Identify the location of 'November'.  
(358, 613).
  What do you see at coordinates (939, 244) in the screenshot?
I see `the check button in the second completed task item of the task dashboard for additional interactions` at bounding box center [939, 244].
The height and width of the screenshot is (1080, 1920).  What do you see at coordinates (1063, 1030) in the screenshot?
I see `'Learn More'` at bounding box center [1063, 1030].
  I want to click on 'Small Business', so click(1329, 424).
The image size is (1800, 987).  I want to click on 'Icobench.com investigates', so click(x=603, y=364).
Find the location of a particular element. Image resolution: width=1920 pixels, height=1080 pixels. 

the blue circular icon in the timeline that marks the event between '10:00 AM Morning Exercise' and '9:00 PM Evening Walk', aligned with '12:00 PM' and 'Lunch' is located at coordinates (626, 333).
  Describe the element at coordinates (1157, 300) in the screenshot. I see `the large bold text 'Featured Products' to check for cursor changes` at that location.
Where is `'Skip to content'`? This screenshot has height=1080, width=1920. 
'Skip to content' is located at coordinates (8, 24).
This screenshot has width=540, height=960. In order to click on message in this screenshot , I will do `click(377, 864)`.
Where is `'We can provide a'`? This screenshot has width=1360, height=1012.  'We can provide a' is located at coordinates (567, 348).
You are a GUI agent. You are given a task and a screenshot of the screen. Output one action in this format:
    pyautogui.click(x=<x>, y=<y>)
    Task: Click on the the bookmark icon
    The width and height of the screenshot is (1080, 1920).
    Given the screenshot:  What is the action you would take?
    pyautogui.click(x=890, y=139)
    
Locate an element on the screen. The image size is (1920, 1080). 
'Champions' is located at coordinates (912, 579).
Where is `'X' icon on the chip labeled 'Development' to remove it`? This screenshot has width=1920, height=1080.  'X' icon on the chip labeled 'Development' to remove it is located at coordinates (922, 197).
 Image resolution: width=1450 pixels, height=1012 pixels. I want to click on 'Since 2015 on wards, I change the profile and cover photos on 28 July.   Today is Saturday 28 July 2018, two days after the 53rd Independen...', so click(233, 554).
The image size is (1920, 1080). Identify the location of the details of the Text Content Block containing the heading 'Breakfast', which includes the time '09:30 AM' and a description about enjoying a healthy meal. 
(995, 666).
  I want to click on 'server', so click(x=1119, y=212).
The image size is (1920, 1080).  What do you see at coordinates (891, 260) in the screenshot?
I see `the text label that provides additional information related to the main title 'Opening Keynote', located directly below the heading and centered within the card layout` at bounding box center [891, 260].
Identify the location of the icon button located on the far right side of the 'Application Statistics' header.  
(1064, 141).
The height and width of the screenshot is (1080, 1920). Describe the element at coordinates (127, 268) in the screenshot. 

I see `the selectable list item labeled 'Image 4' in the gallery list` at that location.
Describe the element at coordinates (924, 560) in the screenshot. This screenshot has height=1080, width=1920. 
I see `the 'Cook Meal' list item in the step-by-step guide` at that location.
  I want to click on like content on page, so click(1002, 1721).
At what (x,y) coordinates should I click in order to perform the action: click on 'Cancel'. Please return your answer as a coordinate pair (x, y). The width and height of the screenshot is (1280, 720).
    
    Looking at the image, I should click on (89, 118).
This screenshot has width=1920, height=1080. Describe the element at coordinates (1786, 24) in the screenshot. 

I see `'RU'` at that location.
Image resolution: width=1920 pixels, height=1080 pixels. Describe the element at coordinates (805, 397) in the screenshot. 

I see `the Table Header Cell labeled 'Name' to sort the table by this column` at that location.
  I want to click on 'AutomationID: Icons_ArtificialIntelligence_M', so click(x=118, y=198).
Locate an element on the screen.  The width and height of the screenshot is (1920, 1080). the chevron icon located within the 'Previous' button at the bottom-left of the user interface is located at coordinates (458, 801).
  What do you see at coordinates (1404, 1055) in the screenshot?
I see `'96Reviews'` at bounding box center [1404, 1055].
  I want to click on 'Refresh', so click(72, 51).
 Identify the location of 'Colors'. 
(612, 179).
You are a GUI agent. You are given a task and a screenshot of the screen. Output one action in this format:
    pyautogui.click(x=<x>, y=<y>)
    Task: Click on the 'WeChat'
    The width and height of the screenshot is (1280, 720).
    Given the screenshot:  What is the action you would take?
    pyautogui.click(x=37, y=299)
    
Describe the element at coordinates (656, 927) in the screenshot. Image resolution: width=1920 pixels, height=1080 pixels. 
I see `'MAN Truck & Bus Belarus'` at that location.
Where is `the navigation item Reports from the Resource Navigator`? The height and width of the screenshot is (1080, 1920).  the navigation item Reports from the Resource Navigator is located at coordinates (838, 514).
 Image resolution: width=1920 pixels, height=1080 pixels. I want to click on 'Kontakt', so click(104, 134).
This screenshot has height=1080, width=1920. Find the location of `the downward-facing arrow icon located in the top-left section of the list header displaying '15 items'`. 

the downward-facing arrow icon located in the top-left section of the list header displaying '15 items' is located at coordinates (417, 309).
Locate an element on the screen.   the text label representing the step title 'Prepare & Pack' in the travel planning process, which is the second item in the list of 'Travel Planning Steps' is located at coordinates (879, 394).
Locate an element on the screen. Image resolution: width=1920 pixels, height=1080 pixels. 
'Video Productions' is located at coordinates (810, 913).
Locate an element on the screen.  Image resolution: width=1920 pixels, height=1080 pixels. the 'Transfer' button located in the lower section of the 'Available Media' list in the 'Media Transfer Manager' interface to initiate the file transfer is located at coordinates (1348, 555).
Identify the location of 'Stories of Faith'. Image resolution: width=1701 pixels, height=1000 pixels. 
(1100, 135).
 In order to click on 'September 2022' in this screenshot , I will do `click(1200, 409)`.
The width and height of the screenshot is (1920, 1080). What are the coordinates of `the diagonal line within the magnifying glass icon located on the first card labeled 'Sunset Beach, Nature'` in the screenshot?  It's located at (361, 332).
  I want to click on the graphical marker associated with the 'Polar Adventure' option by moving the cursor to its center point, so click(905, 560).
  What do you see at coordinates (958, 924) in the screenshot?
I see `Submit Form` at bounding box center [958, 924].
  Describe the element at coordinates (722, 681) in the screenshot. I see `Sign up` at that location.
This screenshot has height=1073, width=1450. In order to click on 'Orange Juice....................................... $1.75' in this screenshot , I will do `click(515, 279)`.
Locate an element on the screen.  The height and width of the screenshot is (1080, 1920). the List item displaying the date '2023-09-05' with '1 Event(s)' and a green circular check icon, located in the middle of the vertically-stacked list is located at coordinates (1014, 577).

# # # #

→ **Directions**: Arrange the entries, from their beginning through the line containing "pyautogui.click(x=890, y=139)" (inclusive), as a numbered list, leaving out any blank lines.

→ **Solution for this exercise**:
1. Identify the location of 'November'.  
2. (358, 613).
3.   What do you see at coordinates (939, 244) in the screenshot?
4. I see `the check button in the second completed task item of the task dashboard for additional interactions` at bounding box center [939, 244].
5. The height and width of the screenshot is (1080, 1920).  What do you see at coordinates (1063, 1030) in the screenshot?
6. I see `'Learn More'` at bounding box center [1063, 1030].
7.   I want to click on 'Small Business', so click(1329, 424).
8. The image size is (1800, 987).  I want to click on 'Icobench.com investigates', so click(x=603, y=364).
9. Find the location of a particular element. Image resolution: width=1920 pixels, height=1080 pixels. 
10. the blue circular icon in the timeline that marks the event between '10:00 AM Morning Exercise' and '9:00 PM Evening Walk', aligned with '12:00 PM' and 'Lunch' is located at coordinates (626, 333).
11.   Describe the element at coordinates (1157, 300) in the screenshot. I see `the large bold text 'Featured Products' to check for cursor changes` at that location.
12. Where is `'Skip to content'`? This screenshot has height=1080, width=1920. 
13. 'Skip to content' is located at coordinates (8, 24).
14. This screenshot has width=540, height=960. In order to click on message in this screenshot , I will do `click(377, 864)`.
15. Where is `'We can provide a'`? This screenshot has width=1360, height=1012.  'We can provide a' is located at coordinates (567, 348).
16. You are a GUI agent. You are given a task and a screenshot of the screen. Output one action in this format:
17.     pyautogui.click(x=<x>, y=<y>)
18.     Task: Click on the the bookmark icon
19.     The width and height of the screenshot is (1080, 1920).
20.     Given the screenshot:  What is the action you would take?
21.     pyautogui.click(x=890, y=139)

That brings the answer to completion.